Highfields Capital Management is in no rush to sell its MEG Energy Corp. stake, instead betting that a bidding war for the Calgary-based oilsands company could erupt amid a C$6.3 billion ($4.9 billion) hostile takeover attempt by Husky Energy Inc.
The Boston-based investment firm’s chief executive officer, Jon Jacobson, made the surprise announcement Wednesday that his $12.1 billion hedge fund will wind down and begin returning clients’ money by the end of the year, joining other star managers who have exited the business.
Highfields is MEG Energy’s second-largest investor, owning almost 10 percent of its outstanding stock.

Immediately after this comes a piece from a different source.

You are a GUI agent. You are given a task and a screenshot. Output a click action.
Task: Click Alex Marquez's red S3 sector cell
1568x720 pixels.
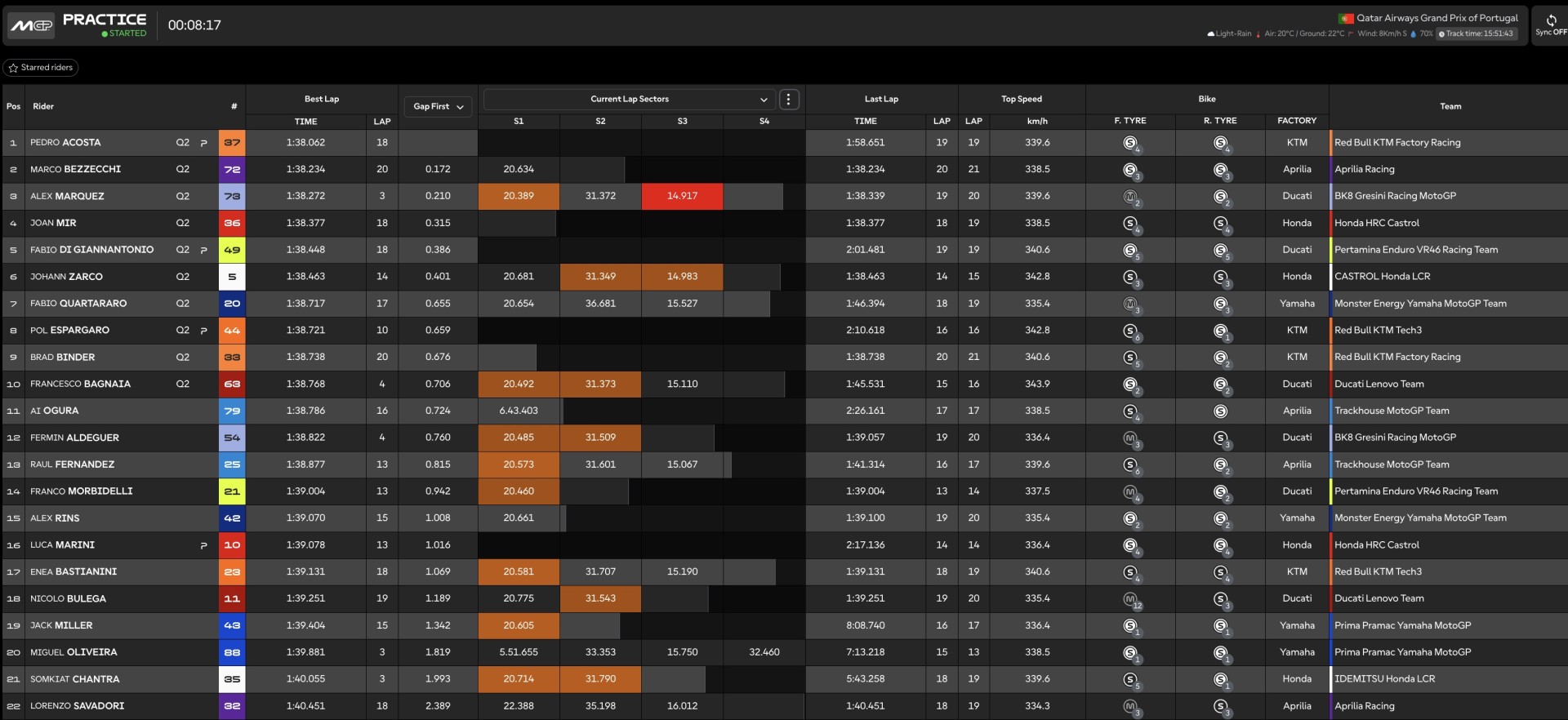tap(682, 197)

Highfields managing director Daniel Farb sat on MEG Energy’s board until July, when he resigned saying he was concerned about the company’s direction.
Jacobson pointed to the MEG Energy investment as an example of why he won’t be conducting a rapid sell-off of Highfields’ holdings.
A combination with Husky makes strategic sense and it’s possible a bidding war will ensue with several other parties entering the mix, Jacobson said in a letter to investors dated Oct. 3. “We think there is a lot of value in MEG, and we will continue to evaluate our options,” he said.
“There is tremendous value in our remaining portfolio, and as such, a rapid wholesale liquidation would be imprudent,” Jacobson said. “The plan is to wind down the portfolio methodically and opportunistically so as to avoid having to sell certain securities at fire sale prices in order to meet some hasty, near-term deadline.”